# The very first ever Blonde GUY joke!!



## DiabeticDave (Sep 5, 2009)

An Irishman , a Mexican and a Blonde Guy were doing construction work on scaffolding on the 20th floor of a building. 

They were eating lunch and the Irishman said, 'Corned beef and cabbage! If I get corned beef and cabbage one more time for lunch, I'm going to jump off this building.' 

The Mexican opened his lunch box and exclaimed, 'Burritos again! If I get burritos one more time I'm going to jump off, too.' 

The blonde opened his lunch and said, ' Bologna again! If I get a bologna sandwich one more time, I'm jumping too.' 

The next day, the Irishman opened his lunch box, saw corned beef and cabbage, and jumped to his death. 

The Mexican opened his lunch, saw a burrito, and jumped, too. 


The blonde guy opened his lunch, saw the bologna and jumped to his death as well. 

At the funeral, the Irishman's wife was weeping. She said, 'If I'd known how really tired he was of corned beef and cabbage, I never would have given it to him again!' 

The Mexican's wife also wept and said, 'I could have given him tacos or enchiladas! I didn't realize he hated burritos so much.' 


(Oh this is GOOD!!) 

Everyone turned and stared at the blonde's wife. The blonde's wife said, 

'Don't look at me.
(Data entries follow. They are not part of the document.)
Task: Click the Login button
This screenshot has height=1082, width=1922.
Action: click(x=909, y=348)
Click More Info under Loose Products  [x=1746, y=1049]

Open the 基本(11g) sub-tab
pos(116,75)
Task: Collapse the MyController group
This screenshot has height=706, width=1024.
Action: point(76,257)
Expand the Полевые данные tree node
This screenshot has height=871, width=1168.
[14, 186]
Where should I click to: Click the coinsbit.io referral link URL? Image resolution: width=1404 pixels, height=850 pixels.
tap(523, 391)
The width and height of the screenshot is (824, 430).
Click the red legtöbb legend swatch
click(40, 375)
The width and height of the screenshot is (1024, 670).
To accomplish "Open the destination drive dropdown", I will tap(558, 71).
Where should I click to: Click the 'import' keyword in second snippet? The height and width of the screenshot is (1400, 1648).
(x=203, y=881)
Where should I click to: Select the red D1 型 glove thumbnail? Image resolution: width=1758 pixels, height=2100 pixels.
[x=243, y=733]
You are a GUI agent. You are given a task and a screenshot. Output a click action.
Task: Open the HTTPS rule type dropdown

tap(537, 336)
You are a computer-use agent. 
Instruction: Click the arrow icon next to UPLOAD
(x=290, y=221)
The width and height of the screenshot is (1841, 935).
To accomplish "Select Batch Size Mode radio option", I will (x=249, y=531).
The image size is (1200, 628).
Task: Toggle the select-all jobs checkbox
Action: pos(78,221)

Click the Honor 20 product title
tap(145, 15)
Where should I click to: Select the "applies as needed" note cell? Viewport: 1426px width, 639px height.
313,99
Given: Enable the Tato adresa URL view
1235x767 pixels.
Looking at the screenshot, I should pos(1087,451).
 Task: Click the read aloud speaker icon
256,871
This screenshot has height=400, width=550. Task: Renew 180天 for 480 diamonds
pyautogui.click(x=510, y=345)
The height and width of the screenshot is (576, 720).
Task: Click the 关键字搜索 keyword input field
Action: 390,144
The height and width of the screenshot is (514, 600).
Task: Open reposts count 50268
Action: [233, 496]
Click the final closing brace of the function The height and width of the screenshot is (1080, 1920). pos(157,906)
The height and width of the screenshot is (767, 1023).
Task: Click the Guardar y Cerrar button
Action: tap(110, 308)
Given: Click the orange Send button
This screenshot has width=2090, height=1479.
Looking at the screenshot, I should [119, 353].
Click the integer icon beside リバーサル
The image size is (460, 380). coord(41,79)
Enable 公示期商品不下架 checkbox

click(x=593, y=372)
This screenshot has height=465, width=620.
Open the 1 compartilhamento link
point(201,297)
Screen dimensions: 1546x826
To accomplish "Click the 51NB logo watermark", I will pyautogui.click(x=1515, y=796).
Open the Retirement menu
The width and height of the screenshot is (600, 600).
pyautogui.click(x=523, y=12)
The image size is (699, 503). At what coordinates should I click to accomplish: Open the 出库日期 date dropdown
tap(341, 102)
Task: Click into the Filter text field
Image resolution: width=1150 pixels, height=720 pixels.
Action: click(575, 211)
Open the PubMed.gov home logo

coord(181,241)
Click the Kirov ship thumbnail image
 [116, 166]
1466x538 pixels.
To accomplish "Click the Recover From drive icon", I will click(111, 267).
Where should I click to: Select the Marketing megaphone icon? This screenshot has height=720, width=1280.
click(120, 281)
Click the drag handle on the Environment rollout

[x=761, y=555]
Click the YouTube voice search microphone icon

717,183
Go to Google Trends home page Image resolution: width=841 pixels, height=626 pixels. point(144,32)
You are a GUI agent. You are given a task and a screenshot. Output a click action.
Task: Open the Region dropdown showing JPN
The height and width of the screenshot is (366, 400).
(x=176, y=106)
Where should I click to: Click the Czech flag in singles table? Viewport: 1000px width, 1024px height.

The idiot makes his own lunch.'


----------



## Steff (Sep 5, 2009)

PMSL  nice 1 dave


----------



## insulinaddict09 (Sep 5, 2009)

*Hahahahaha Brilliant !!! good to see a blonde guy joke for a change !! Gives us girls a break Lol *


----------



## sasha1 (Sep 6, 2009)

Hahahaha ... Classic .. Love it ...

Heidi
xx


----------



## HelenP (Sep 6, 2009)

Good one!

xx


----------